Peter Fankhauser (born 18 November 1960) is a Swiss businessman, who was the chief executive officer (CEO) of the Thomas Cook Group from 2014 until its collapse in 2019.

== Early life and career ==
Fankhauser was born on 18 November 1960 in Trub and grew up in Burgdorf. He has a doctorate from the University of St. Gallen in political science. He was once an aerobics teacher and a national-level gymnast on the Swiss 'B' team.

He was responsible for managing the European division of the tourism company Kuoni and worked for the leisure airline LTU in Germany.

== Thomas Cook Group ==
Fankhauser joined Thomas Cook Group in 2001. He led the German business of Thomas Cook, expanded and made it the most profitable tour operator in Germany. He was promoted to chief operating officer in November 2013. In November 2014, it was announced that Harriet Green was to leave Thomas Cook Group with immediate effect, and that Fankhauser would take over as CEO.

Fankhauser received £8.3 million worth of pay since becoming CEO, including a £2.9 million bonus in 2015. During that year, he faced criticism of how Thomas Cook handled the deaths of two children whilst on holiday in Corfu.
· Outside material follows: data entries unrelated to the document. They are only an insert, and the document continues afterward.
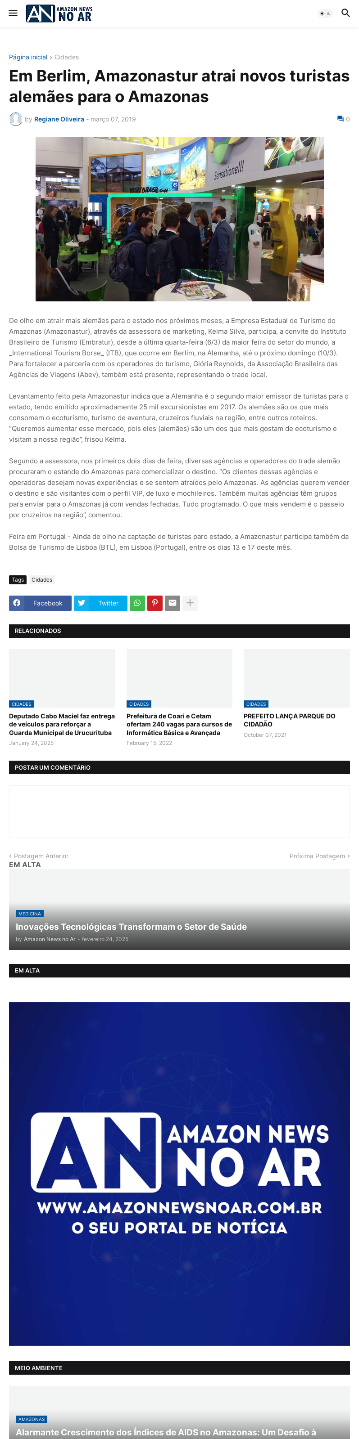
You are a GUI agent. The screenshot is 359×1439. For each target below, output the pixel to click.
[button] (12, 13)
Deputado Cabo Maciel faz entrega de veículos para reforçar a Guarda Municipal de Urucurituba (62, 724)
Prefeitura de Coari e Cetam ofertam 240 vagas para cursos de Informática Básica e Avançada (179, 724)
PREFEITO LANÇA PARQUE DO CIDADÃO (290, 720)
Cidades (67, 57)
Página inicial (28, 57)
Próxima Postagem (317, 856)
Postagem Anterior (41, 856)
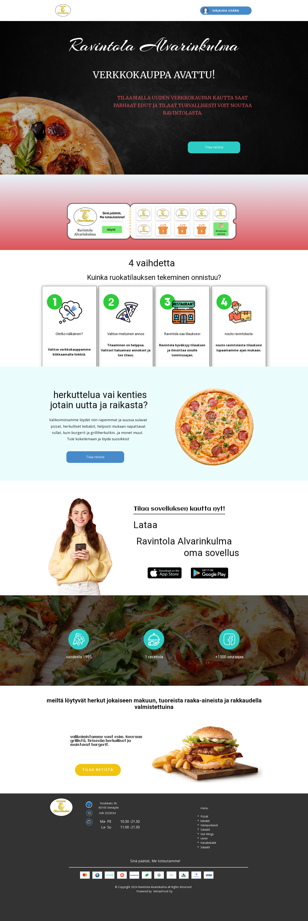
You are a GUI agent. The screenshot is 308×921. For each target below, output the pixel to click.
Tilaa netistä (214, 147)
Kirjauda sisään (226, 10)
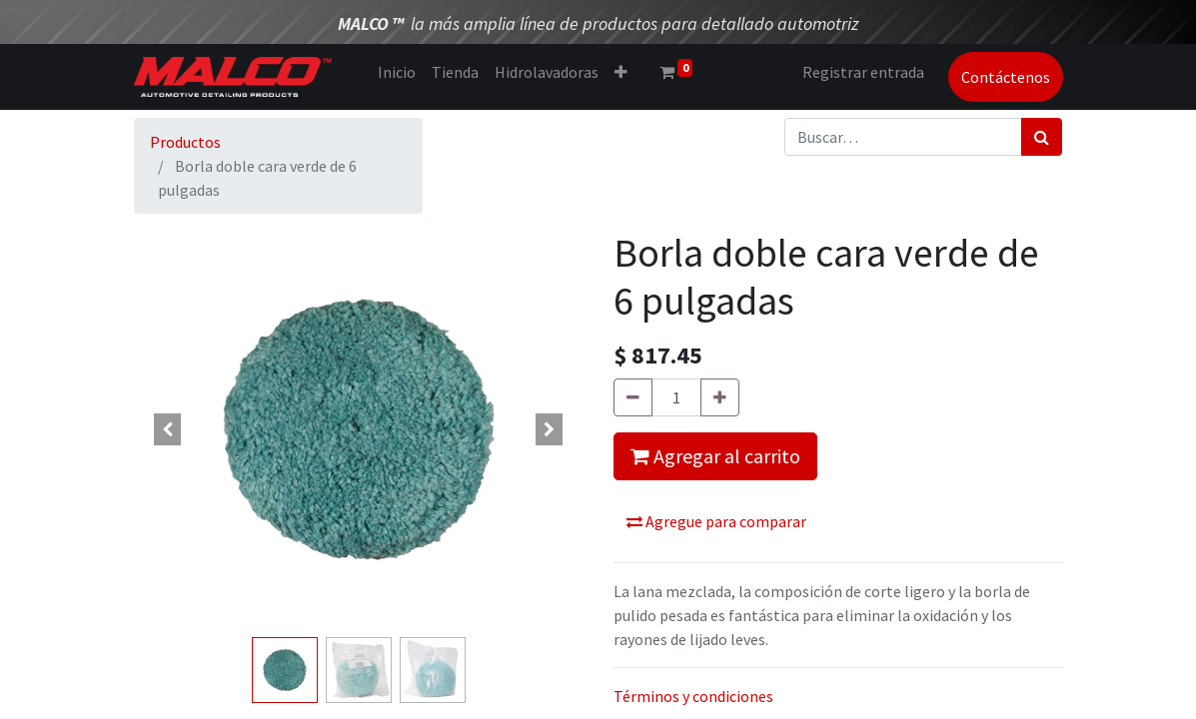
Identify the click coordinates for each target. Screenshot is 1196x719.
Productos (185, 142)
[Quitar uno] (632, 397)
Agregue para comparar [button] (716, 521)
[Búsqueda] (1041, 137)
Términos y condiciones (693, 696)
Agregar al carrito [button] (715, 455)
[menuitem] (397, 72)
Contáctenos (1005, 77)
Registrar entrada (863, 72)
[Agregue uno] (719, 397)
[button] (620, 72)
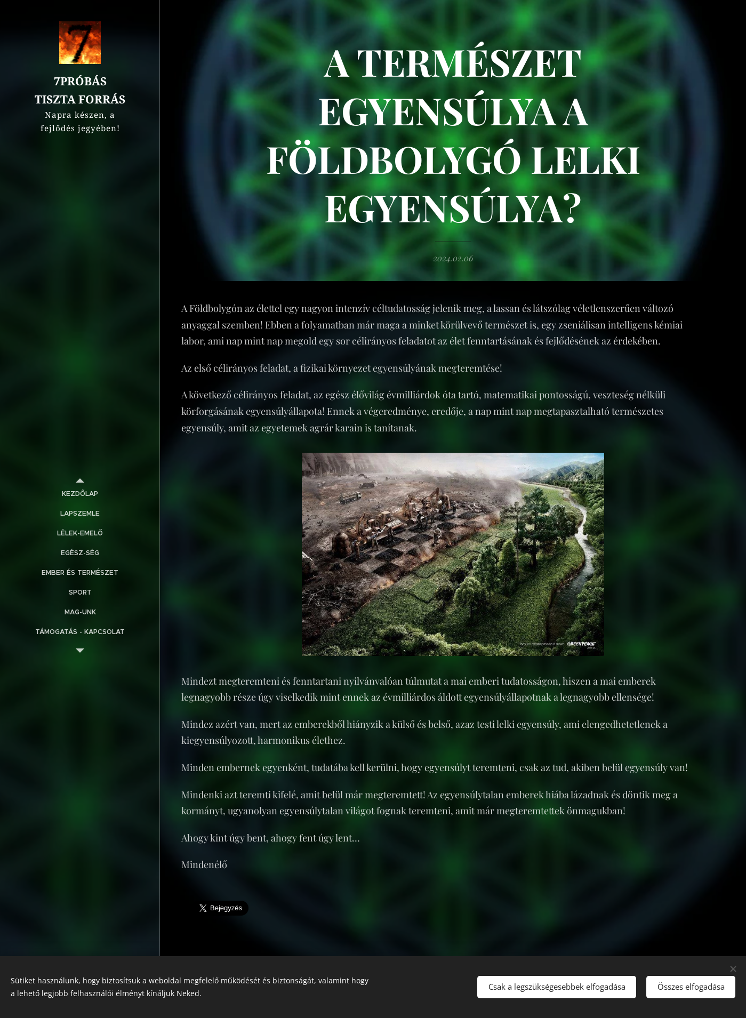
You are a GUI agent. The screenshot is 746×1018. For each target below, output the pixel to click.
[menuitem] (80, 494)
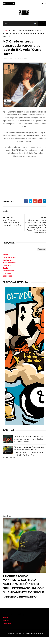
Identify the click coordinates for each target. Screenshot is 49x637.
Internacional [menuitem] (9, 263)
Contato (7, 624)
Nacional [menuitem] (7, 260)
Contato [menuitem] (7, 265)
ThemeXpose (19, 634)
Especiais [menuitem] (7, 276)
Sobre (6, 621)
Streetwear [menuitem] (8, 271)
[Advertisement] (24, 487)
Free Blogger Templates (34, 634)
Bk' (10, 31)
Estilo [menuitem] (5, 268)
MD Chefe (17, 31)
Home (5, 31)
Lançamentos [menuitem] (9, 257)
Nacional (27, 31)
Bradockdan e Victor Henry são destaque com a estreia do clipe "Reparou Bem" (29, 439)
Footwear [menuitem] (7, 273)
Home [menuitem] (5, 255)
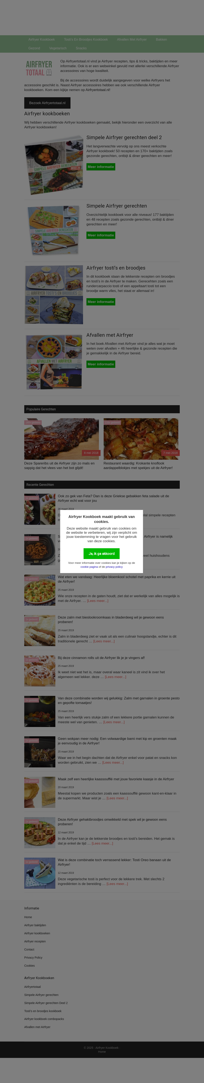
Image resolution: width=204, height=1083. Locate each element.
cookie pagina (89, 566)
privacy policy (114, 566)
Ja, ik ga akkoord (102, 554)
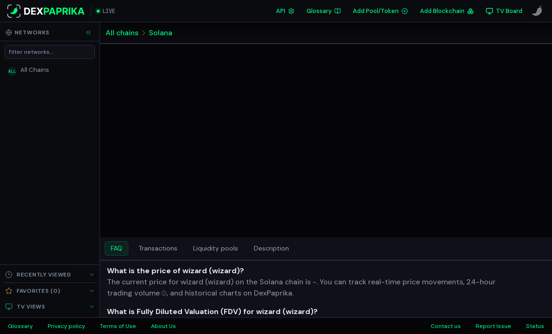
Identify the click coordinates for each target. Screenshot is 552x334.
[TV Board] (504, 11)
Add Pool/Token (380, 11)
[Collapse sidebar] (88, 32)
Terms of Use (118, 326)
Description (271, 248)
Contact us (446, 326)
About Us (163, 326)
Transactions (157, 248)
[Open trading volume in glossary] (137, 293)
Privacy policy (66, 326)
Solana (160, 33)
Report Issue (493, 326)
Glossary (324, 11)
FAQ (116, 248)
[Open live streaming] (106, 11)
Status (535, 326)
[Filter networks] (50, 52)
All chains (122, 33)
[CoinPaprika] (537, 11)
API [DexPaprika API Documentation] (285, 11)
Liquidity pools (215, 248)
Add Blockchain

He admitted that Thomas Cook "failed to show compassion" following calls to boycott the company over its behaviour. He took changed the direction and focus of Thomas Cook on prioritising customer service, transformed it into a customer centric business. He was reinventing Thomas Cook by launching new Hotel concepts like Casa Cook and Cooks Club and expanded into China the fastest growing travel market in the world.
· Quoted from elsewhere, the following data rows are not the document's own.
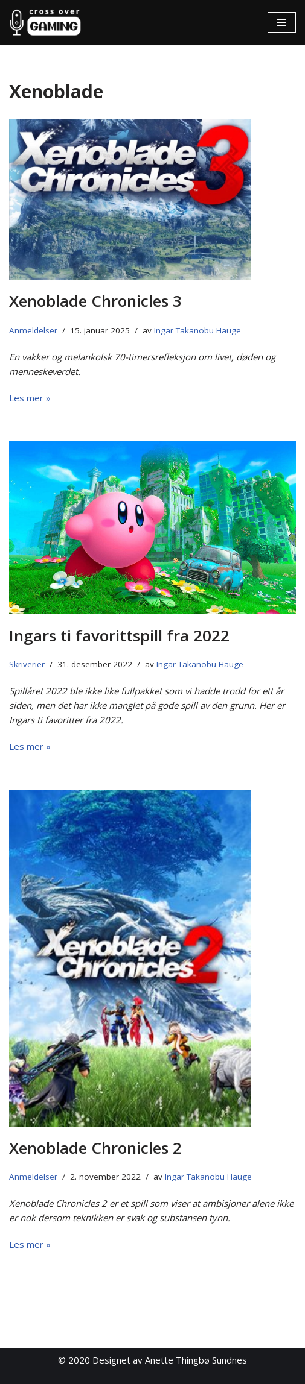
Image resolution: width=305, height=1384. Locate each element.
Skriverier (27, 664)
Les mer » (30, 398)
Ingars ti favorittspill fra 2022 (119, 635)
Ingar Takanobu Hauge (197, 330)
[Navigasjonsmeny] (282, 22)
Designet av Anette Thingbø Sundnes (169, 1360)
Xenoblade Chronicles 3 (95, 301)
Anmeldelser (33, 330)
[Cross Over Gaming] (45, 22)
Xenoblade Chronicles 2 (95, 1148)
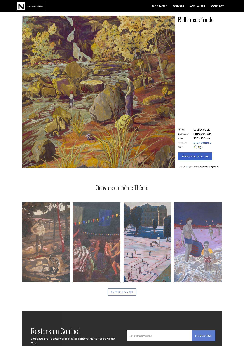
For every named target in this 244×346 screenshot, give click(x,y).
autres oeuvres (122, 292)
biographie (159, 6)
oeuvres (178, 6)
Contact (217, 6)
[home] (31, 6)
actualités (197, 6)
Thomas Cook was subject to widespread speculation about its financial position throughout 2019. By September the company had secured £900 million in funding as part of a debt-for-equity swap, including a £450 million investment from Chinese travel group Fosun International. Despite this, a late demand emerged from funders of the Group including Royal Bank of Scotland Group and Halifax, who insisted that the Group be sufficiently recapitalised to ensure operations were protected through to January, when bookings are traditionally quieter and liquidity would be challenging. This demand meant the group needed an extra £200 million guarantee to keep the company operational. These efforts did not succeed, with the UK Government Secretary of State for Transport Grant Shapps stating that they would not step in to provide a state guarantiee of £200 million, instead stating it would only support the Civil Aviation Authority response to any bankruptcy, which he said was "on track so far" and "running smoothly". Media reports indicated that a group including the Turkish government and a group of Spanish hoteliers backed by Spanish ministers had offered financial support in order to assist their domestic industries, but that the rescue had failed because "the British government said it was not prepared to provide any financial guarantees to underpin the funding package."

In the morning of 23 September the company declared bankruptcy and entered compulsory liquidation, which took effect at all Thomas Cook Group UK companies. Thomas Cook Airlines Scandinavia temporarily ceased operations, while other sister companies suspended or continued operations, depending on their corporate relationship. The liquidation left 150,000 British tourists in need of repatriation, the largest such case in British history, ahead of the 2017 collapse of Monarch Airlines. Fankhauser apologised to colleagues and customers for the "deeply sad day", but blamed banks for its collapse stating that "an additional facility requested in the last few days of negotiations presented a challenge that ultimately proved insurmountable." Hedge funds have also been noted as major beneficiaries of the events, with "Thomas Cook the most shorted company on the London Stock Exchange" prior to the collapse.

In October 2019 Fankhauser was criticised at a hearing of the House of Commons Business, Energy and Industrial Strategy Committee, its chair calling his apology "rather hollow". On 12 January 2022 Sky reported that the Group's executives have been cleared by the Insolvency Service after a two-year probe. The Service had decided to take no further action against former directors of Thomas Cook.

Fankhauser is now a professor at the University of St. Gallen and a managing partner in a consultancy company specialised in transformation.